In the aftermath of the X-ray scandal revelations on Tuesday, Ms Harney insisted she was not aware of the exact issues behind the situation until this week.
However, the Tallaght Hospital Action Group said it told the minister in a letter sent three years ago that an increasing workload was putting the facility’s patients in danger.
And noting a widely circulated leaflet from the letter and parliamentary questions it had raised in Dáil in 2008, the group’s chairperson, Triona Murphy, alleged that senior officials have been fully aware of inadequate staffing and poor finances at the hospital for years.
"We had a leaflet with those exact details published in March 2008, we raised those exact issues with TDs and that was after we had written to the minister," the Dublin-based nurse explained.
"We had parliamentary questions on these issues raised, but the only response we received was that it was a matter for the HSE.
"There have been huge shortages of staff, huge delays and we warned them that it was only going to be a matter of time before some crisis hit.

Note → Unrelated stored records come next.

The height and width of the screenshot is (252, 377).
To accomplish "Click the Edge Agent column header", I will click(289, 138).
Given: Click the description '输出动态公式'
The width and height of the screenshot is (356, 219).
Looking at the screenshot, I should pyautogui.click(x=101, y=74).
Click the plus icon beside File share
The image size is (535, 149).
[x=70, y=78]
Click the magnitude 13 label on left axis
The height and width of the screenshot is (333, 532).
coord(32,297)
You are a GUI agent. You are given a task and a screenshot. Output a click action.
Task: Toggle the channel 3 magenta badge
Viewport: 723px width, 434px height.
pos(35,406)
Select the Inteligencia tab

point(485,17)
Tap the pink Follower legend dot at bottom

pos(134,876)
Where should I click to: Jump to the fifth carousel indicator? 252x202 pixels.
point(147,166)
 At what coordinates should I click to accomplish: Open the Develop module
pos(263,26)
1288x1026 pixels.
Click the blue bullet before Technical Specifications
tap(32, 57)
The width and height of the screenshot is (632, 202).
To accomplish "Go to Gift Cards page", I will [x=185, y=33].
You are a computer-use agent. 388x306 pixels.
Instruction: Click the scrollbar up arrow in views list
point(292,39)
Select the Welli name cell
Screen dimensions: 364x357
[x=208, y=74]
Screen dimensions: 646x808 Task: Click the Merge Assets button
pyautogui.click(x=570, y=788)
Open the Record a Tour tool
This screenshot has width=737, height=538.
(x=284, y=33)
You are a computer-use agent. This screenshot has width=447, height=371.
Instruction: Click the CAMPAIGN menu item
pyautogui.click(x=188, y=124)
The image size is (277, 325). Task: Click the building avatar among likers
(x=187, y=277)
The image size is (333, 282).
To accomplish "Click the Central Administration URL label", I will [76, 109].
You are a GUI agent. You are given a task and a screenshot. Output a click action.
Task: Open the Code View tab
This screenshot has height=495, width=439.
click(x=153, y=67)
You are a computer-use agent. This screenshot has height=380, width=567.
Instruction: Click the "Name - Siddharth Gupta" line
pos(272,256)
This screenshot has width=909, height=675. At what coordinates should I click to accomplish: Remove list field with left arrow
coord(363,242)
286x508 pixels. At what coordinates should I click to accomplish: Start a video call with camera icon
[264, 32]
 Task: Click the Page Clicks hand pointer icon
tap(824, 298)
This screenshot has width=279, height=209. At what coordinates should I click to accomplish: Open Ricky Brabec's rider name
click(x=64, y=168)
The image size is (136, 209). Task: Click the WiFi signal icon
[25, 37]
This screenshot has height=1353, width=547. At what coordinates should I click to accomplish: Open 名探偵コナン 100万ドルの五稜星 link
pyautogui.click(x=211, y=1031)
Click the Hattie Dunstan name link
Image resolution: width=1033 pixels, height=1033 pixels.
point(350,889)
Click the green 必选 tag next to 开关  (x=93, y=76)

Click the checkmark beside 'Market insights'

"Tallaght has twice the number of emergency department visits and outpatients than somewhere like St Vincent’s, but we have half the consultants.
"We told people back in 2007 and 2008, that because of the shortages of radiologists, MRIs and other scans were being sent to other hospitals, but nobody listened."
The comments were made after the HSE confirmed it planned to commission an expert "independent of Tallaght Hospital" to uncover the exact reasons behind what happened at the hospital.
While it was widely expected that the Health Information Quality Authority (HIQA) would lead such an investigation, a spokesperson for the group last night said the independent organisation was unaware of the plans.
The HSE has also asked its Serious Untoward Incident Unit to examine the possibility that the Tallaght crisis is being repeated in other parts of the country.
Speaking at the regional health forum in Cork yesterday, HSE South regional director of operations, Pat Healy, said the investigation was at an early stage.
However, he added that "nothing of any significant order" was expected to emerge in HSE South hospitals.
During the meeting, Fianna Fáil south Tipperary councillor, Dr Seán McCarthy, claimed that while there were clear "governance problems" at Tallaght, the issue had been overstated. He claimed that two serious errors – a patient’s death and a cancer diagnosis – out of 57,921 X-rays was within acceptable parameters.
However, his comments were heavily criticised by other health forum members as being politically motivated.